[EXCERPTED PASSAGE — start]
VA scandal finally reveals the truth about government-run healthcare

The only real outrage to be had from the current VA healthcare scandal is that it’s taken Americans this long to begin to realize what veterans and members of the military have known all along.

Government-run healthcare aspirates greatly. Here are a few of my personal experiences, most of which I’ve already shared with a Congressional inquiry back in 2006.

When I joined the military, George H.W. Bush was Commander-in-Chief, and it wasn’t unusual to blow half a day at the clinic if you were on sick call. A full day if they needed any kind of diagnostic testing. Most of that was “hurry up and wait” time, too.

For instance, it took nine months to figure out I had damaged cartilage in my knee during a training accident. Two months later, I was scheduled for a surgery that didn’t work. No rehab was permitted — I was just sent back home with a DD-214 in hand.

By then, Bush’s successor, Bill Clinton, was busy gutting the military. I got a medical discharge under honorable conditions for my trouble. But that wasn’t my only experience with government-run healthcare.

I have a kidney — my right kidney — that one urologist called a “baby maker.” In other words, I pass a lot of kidney stones. I’ve had nine so far that I know of, three of which have been real doozies. I passed my first one while I was in the military, though.

When I went to the base clinic — mind you, at a base with more than 15,000 active-duties — I was told I didn’t have a kidney stone (despite a family history that I reported). No, the clinic doctor said I had my belt cinched too tightly and refused a urology consult.

I eventually passed it on my own.

My second stone was, by far, my worst. It didn’t come along until I had been discharged for a few years, and it resulted in my first experience with the U.S. Department of Veterans Affairs’ healthcare system. For the uninitiated, a full-on kidney stone problem will go from pain level 3 to pain level 13 in about a half hour.

And, once you’ve been through it, you know what it is almost immediately the next time.
[EXCERPTED PASSAGE — finish]
[DATA RECORDS — start]
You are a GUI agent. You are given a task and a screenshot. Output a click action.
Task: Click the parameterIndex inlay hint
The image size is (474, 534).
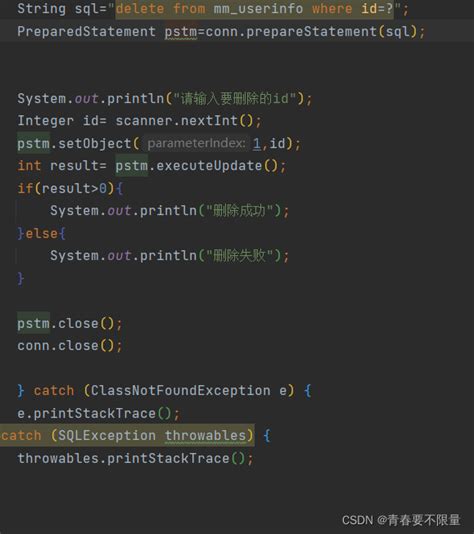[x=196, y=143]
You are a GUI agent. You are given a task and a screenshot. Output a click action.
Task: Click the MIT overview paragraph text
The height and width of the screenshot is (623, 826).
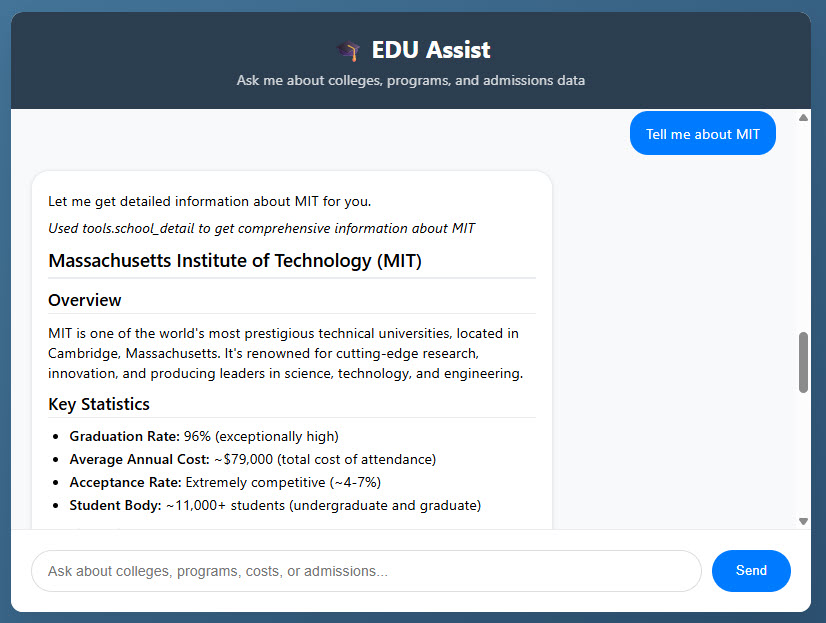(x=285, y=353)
[DATA RECORDS — finish]
[DATA RECORDS — start]
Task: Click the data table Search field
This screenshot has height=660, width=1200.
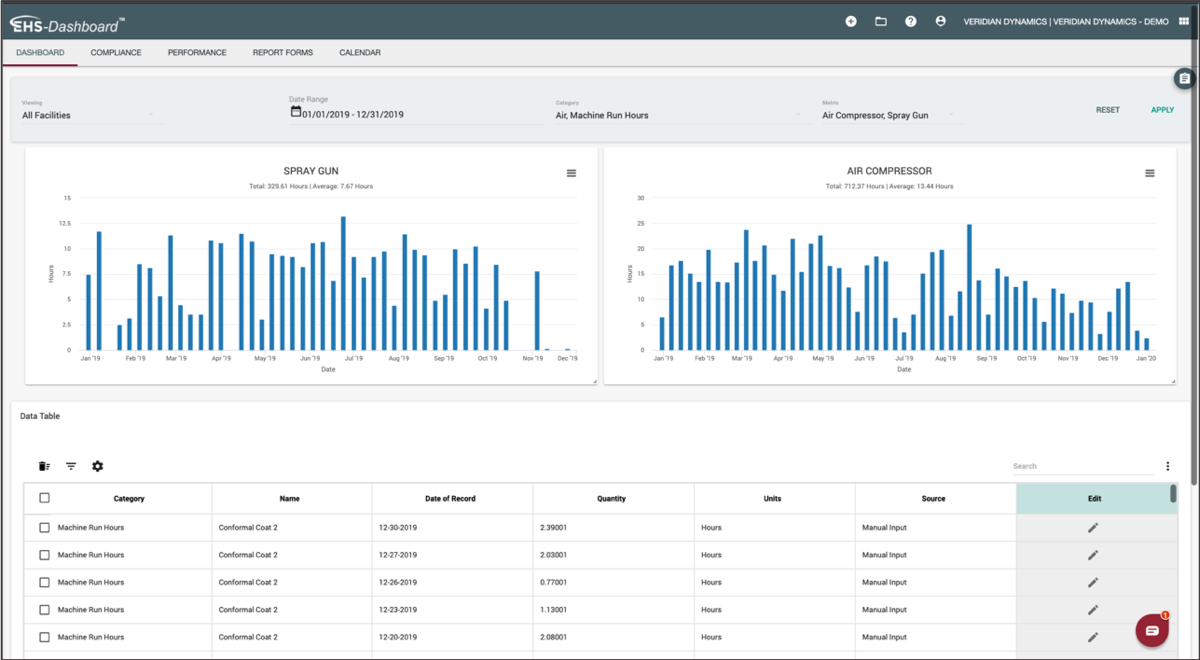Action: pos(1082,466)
[DATA RECORDS — finish]
THINGS TO DO -
1 - Reproduce the part of the VA healthcare piece starting at "When I went" and ending at "the next time.".
2 - Go on with the piece about the VA healthcare scandal from the point where it stops.
The records have no connection to the text.

EXPECTED RESPONSES -
1 -
When I went to the base clinic — mind you, at a base with more than 15,000 active-duties — I was told I didn’t have a kidney stone (despite a family history that I reported). No, the clinic doctor said I had my belt cinched too tightly and refused a urology consult.

I eventually passed it on my own.

My second stone was, by far, my worst. It didn’t come along until I had been discharged for a few years, and it resulted in my first experience with the U.S. Department of Veterans Affairs’ healthcare system. For the uninitiated, a full-on kidney stone problem will go from pain level 3 to pain level 13 in about a half hour.

And, once you’ve been through it, you know what it is almost immediately the next time.

2 -
Feeling that pain coming on quickly, I called the VA Medical Center closest to me, and was told to call back in the morning for an appointment. If the pain became too severe, I could try to go to the local hospital to see if I could get authorization for outside care.

Two hours later, I was walking into the ER at the local hospital. I wound up being admitted for two days until they could get the pain under control, hopped up on enough morphine to knock out a full bull elephant (do NOT consume large quantities of gelatin snack cups if you are similarly treated; the end result will closely resemble a Kool-Aid fountain in the bathroom).

Eight hours after I got sent home, I was on my way back to the VAMC again. When I got there, though, “the inn was full,” so they sent me to the next VAMC down the road (in the back of an ambulance) where the kidney stone was removed “by mechanical means” two days later (it’s just as delightful as it sounds).

Three years later, I had another (No. 4) that didn’t want to leave my body, so I made another trip to the VAMC. They decided to “flush it out” in the ER, but the only room available was the “drunk tank,” where everything is bolted down, including the IV tree.

I had two IVs run dry and got yelled at by the resident on duty, who thought I was drunk (for the record, I cannot drink due to medical reasons not relevant to this story), when I finally had my fill. I went home and passed that one — without painkillers — two days later.

My last experience with the VA healthcare system came eight years later, when No. 8 got wedged and wouldn’t budge. Pain management had improved (I now know why NFL players like Toradol), but the waiting lists were a female dog; it took a month to get in to see a physician’s assistant in the Urology Department (meanwhile, I had two more visits to the ER for “flare ups”).

Several weeks later, I was finally in for the “surgery” (with an actual urologist), but the sedation medication for surgery caused me to pass the stone right before I went into the operating suite. No one bothered to do an X-ray, so we made the discovery when the scope made it to my kidney.

That last story didn’t make it to my congressional testimony, but the rest of it did. I know I wasn’t the only veteran who testified — there were hundreds of us. Given the huge number of House and Senate members who have been “serving” us since 2006, it seems a bit disingenuous they were surprised by the scope of the problem today.

It’s been there all along. This is what happens to government-run anything.